Non avrei mai pensato che Elena potesse farmi una cosa simile. Non si
trattava di un tradimento, almeno non nel senso fisico e carnale che tutti
immaginano. Insomma, non c'era di mezzo un altro uomo. C’era, invece, un
silenzio durato due anni, costruito su una bugia che ha divorato le fondamenta
di quello che eravamo.
Tutto è iniziato con i debiti che suo fratello aveva accumulato. Elena, per
aiutarlo, aveva prosciugato il nostro conto cointestato, quello destinato alla
caparra per la casa che sognavamo. Aveva falsificato firme, nascosto lettere
della banca, mentito ogni singola sera guardandomi negli occhi mentre
progettavamo il colore delle pareti della nostra futura camera da letto.
Quando l'ho scoperto, non è stato il denaro perduto a farmi male. È stato
realizzare che la donna con cui dormivo era un’estranea capace di recitare una
parte per settecento giorni di fila.
Quel giorno, l'appartamento sembrava di colpo troppo piccolo. L'aria era
densa, quasi irrespirabile.
"Perché, Elena?" le chiesi. La mia voce era un sussurro.

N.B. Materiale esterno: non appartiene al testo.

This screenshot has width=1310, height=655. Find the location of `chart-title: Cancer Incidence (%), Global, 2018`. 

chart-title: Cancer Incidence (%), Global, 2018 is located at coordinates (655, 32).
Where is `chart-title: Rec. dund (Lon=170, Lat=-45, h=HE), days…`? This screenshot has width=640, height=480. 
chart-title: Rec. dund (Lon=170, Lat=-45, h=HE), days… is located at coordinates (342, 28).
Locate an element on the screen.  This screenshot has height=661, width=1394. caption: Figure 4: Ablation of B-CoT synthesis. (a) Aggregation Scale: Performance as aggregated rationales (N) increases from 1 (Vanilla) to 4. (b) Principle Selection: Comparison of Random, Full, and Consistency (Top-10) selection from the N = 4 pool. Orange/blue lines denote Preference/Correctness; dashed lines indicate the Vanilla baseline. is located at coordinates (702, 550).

Lei mi guardò con gli occhi gonfi, le mani che tremavano in maniera
convulsa.
"Intendevo sistemare tutto prima che tu te ne accorgessi. Pensavo di
poter rimediare. Volevo proteggerti dallo stress, dalla delusione per il
comportamento di mio fratello..."
"Proteggermi?" scattai, e il dolore mi bruciò la gola. "Mi
hai tolto il diritto di scegliere. Mi hai trattato come un estraneo. Mi hai
guardato sorridere davanti ai cataloghi dei mobili sapendo che quei soldi non
esistevano più. Come hai fatto a baciarmi ogni sera con questo peso nel cuore
senza dire nulla?"
Iniziò a singhiozzare, cercando di prendermi la mano.
"L’ho fatto per noi, per non farti soffrire".
Mi ritrassi come se il suo tocco scottasse.
"Non si ama qualcuno togliendogli la terra sotto i piedi, Elena".
Abbiamo provato. Eccome, se abbiamo provato. Abbiamo intrapreso una
terapia, abbiamo parlato fino all'alba, giorno dopo giorno. Lei ha fatto di
tutto: era presente, premurosa, trasparente fino all'ossessione. Mi mostrava
ogni scontrino, ogni messaggio, cercava di anticipare ogni mio dubbio.
Ma il problema non era quello che faceva lei. Era quello che succedeva
dentro di me.
Una sera, eravamo a cena. Era tutto perfetto. Lei mi sorrideva e, per un istante,
mi sembrò di vedere la "vecchia" Elena. Poi, un pensiero mi
attraversò la mente: E se fosse un'altra recita? Se fosse solo un'altra
versione della sua capacità di nascondere le cose?
Il cibo mi diventò cenere in bocca. Mi resi conto che non stavo più amando
lei; stavo amando il ricordo di chi pensavo che fosse.
L'ultima sera fu la più silenziosa. Ormai non c'erano più discussioni, solo
una stanchezza infinita che mi schiacciava il petto. Stavo chiudendo la
valigia.
"Non puoi farlo davvero," disse lei dalla soglia della camera. La
sua voce era piatta, priva di speranza. "Mi sono pentita in ogni modo
possibile. Ho fatto tutto quello che mi hai chiesto".
Mi fermai, fissando un punto vuoto sul muro.
"Lo so, Elena. Ed è questo che mi uccide. Tu hai fatto tutto bene
dopo, ma io non sono più quello di prima. Ogni volta che mi dici 'fidati di
me', io sento un rumore di vetri rotti nel cervello".
"Passerà," sussurrò lei, avvicinandosi. "Il tempo guarisce,
no?"
Mi girai a guardarla. Il dolore nel suo sguardo era speculare al mio, una
sofferenza pura che mi straziava.
"No. Il tempo copre, ma non guarisce se l'osso è cresciuto storto. Non
riesco più a guardarti senza cercare la bugia. Non riesco a sentire il tuo
amore senza sentire il peso del tuo silenzio. Ti perdono per quello che hai
fatto, ma non riesco a perdonare me stesso per aver perso la capacità di
crederti".
"Ti prego," disse lei, e quella parola si spezzò a metà. "Non
lasciarmi in questo vuoto".
"Io ci sono già, nel vuoto. Ci sono da quando ho capito che la nostra
vita era costruita sulla sabbia. Restare qui sarebbe solo un tormento per
entrambi. Mi dispiace... mi dispiace così tanto".
Uscii di casa mentre i suoi singhiozzi si trasformavano in lamenti
soffocati dietro la porta chiusa. Camminai verso la macchina sotto una pioggia
sottile, sentendo il cuore pesante come piombo.